== Segment start ==

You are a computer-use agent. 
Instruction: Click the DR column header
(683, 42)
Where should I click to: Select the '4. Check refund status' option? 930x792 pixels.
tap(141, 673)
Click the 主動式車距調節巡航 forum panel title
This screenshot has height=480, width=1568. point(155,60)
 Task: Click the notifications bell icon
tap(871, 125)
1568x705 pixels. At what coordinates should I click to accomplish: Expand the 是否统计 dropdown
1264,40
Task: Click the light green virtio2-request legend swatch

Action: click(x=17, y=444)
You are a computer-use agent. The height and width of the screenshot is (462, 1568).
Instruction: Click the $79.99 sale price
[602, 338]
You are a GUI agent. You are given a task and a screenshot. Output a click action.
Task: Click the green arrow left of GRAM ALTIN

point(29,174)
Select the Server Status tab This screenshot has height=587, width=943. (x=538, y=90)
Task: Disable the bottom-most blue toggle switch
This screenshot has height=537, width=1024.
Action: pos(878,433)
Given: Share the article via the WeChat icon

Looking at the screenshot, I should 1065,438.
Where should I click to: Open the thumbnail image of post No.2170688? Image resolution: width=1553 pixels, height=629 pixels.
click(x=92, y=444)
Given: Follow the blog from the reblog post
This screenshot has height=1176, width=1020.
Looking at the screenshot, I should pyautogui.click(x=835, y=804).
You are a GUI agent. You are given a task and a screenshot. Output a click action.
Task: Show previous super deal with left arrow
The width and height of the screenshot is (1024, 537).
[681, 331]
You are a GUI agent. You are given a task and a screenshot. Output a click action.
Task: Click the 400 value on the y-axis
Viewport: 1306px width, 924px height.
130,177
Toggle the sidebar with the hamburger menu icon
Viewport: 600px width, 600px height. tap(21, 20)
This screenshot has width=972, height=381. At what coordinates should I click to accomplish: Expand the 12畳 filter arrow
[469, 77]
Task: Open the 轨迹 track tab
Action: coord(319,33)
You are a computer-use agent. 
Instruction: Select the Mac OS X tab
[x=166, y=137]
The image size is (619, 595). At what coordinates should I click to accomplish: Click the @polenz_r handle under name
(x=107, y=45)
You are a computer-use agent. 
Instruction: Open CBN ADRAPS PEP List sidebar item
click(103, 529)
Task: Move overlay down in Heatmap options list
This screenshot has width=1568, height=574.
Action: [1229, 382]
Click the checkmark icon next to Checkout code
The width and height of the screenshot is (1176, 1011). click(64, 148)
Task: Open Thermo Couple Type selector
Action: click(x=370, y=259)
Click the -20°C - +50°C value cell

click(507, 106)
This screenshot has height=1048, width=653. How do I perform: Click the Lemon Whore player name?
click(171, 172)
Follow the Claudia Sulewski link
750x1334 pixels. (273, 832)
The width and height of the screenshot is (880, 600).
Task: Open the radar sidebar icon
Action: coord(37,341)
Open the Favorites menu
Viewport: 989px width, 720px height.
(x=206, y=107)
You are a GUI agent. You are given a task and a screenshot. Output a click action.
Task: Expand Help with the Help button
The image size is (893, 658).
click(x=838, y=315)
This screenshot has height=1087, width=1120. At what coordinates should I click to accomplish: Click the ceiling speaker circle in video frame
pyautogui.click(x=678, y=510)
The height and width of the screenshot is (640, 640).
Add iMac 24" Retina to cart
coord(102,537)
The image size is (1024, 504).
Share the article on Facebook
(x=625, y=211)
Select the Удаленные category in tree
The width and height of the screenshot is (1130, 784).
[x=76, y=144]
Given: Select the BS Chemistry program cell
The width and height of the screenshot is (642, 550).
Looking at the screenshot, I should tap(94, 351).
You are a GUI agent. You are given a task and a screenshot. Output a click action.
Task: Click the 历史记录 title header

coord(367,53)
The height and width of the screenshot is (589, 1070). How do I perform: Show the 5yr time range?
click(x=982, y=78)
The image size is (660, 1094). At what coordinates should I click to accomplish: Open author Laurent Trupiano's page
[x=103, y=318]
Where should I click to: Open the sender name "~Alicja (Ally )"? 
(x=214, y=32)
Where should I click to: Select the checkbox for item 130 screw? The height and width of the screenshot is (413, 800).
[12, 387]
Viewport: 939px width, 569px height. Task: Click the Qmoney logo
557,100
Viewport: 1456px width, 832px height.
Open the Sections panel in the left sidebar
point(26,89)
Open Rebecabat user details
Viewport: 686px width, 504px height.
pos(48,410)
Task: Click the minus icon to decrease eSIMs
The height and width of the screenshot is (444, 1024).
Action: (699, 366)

== Segment end ==

Task goal
Your job is to set down the whole listing a second time, exactly.

Exercise output
You are a computer-use agent. 
Instruction: Click the DR column header
(683, 42)
Where should I click to: Select the '4. Check refund status' option? 930x792 pixels.
tap(141, 673)
Click the 主動式車距調節巡航 forum panel title
This screenshot has height=480, width=1568. point(155,60)
 Task: Click the notifications bell icon
tap(871, 125)
1568x705 pixels. At what coordinates should I click to accomplish: Expand the 是否统计 dropdown
1264,40
Task: Click the light green virtio2-request legend swatch

Action: click(x=17, y=444)
You are a computer-use agent. The height and width of the screenshot is (462, 1568).
Instruction: Click the $79.99 sale price
[602, 338]
You are a GUI agent. You are given a task and a screenshot. Output a click action.
Task: Click the green arrow left of GRAM ALTIN

point(29,174)
Select the Server Status tab This screenshot has height=587, width=943. (x=538, y=90)
Task: Disable the bottom-most blue toggle switch
This screenshot has height=537, width=1024.
Action: pos(878,433)
Given: Share the article via the WeChat icon

Looking at the screenshot, I should 1065,438.
Where should I click to: Open the thumbnail image of post No.2170688? Image resolution: width=1553 pixels, height=629 pixels.
click(x=92, y=444)
Given: Follow the blog from the reblog post
This screenshot has height=1176, width=1020.
Looking at the screenshot, I should pyautogui.click(x=835, y=804).
You are a GUI agent. You are given a task and a screenshot. Output a click action.
Task: Show previous super deal with left arrow
The width and height of the screenshot is (1024, 537).
[681, 331]
You are a GUI agent. You are given a task and a screenshot. Output a click action.
Task: Click the 400 value on the y-axis
Viewport: 1306px width, 924px height.
130,177
Toggle the sidebar with the hamburger menu icon
Viewport: 600px width, 600px height. tap(21, 20)
This screenshot has width=972, height=381. At what coordinates should I click to accomplish: Expand the 12畳 filter arrow
[469, 77]
Task: Open the 轨迹 track tab
Action: coord(319,33)
You are a computer-use agent. 
Instruction: Select the Mac OS X tab
[x=166, y=137]
The image size is (619, 595). At what coordinates should I click to accomplish: Click the @polenz_r handle under name
(x=107, y=45)
You are a computer-use agent. 
Instruction: Open CBN ADRAPS PEP List sidebar item
click(103, 529)
Task: Move overlay down in Heatmap options list
This screenshot has width=1568, height=574.
Action: [1229, 382]
Click the checkmark icon next to Checkout code
The width and height of the screenshot is (1176, 1011). click(64, 148)
Task: Open Thermo Couple Type selector
Action: click(x=370, y=259)
Click the -20°C - +50°C value cell

click(507, 106)
This screenshot has height=1048, width=653. How do I perform: Click the Lemon Whore player name?
click(171, 172)
Follow the Claudia Sulewski link
750x1334 pixels. (273, 832)
The width and height of the screenshot is (880, 600).
Task: Open the radar sidebar icon
Action: coord(37,341)
Open the Favorites menu
Viewport: 989px width, 720px height.
(x=206, y=107)
You are a GUI agent. You are given a task and a screenshot. Output a click action.
Task: Expand Help with the Help button
The image size is (893, 658).
click(x=838, y=315)
This screenshot has height=1087, width=1120. At what coordinates should I click to accomplish: Click the ceiling speaker circle in video frame
pyautogui.click(x=678, y=510)
The height and width of the screenshot is (640, 640).
Add iMac 24" Retina to cart
coord(102,537)
The image size is (1024, 504).
Share the article on Facebook
(x=625, y=211)
Select the Удаленные category in tree
The width and height of the screenshot is (1130, 784).
[x=76, y=144]
Given: Select the BS Chemistry program cell
The width and height of the screenshot is (642, 550).
Looking at the screenshot, I should tap(94, 351).
You are a GUI agent. You are given a task and a screenshot. Output a click action.
Task: Click the 历史记录 title header

coord(367,53)
The height and width of the screenshot is (589, 1070). How do I perform: Show the 5yr time range?
click(x=982, y=78)
The image size is (660, 1094). At what coordinates should I click to accomplish: Open author Laurent Trupiano's page
[x=103, y=318]
Where should I click to: Open the sender name "~Alicja (Ally )"? 
(x=214, y=32)
Where should I click to: Select the checkbox for item 130 screw? The height and width of the screenshot is (413, 800).
[12, 387]
Viewport: 939px width, 569px height. Task: Click the Qmoney logo
557,100
Viewport: 1456px width, 832px height.
Open the Sections panel in the left sidebar
point(26,89)
Open Rebecabat user details
Viewport: 686px width, 504px height.
pos(48,410)
Task: Click the minus icon to decrease eSIMs
The height and width of the screenshot is (444, 1024).
Action: (699, 366)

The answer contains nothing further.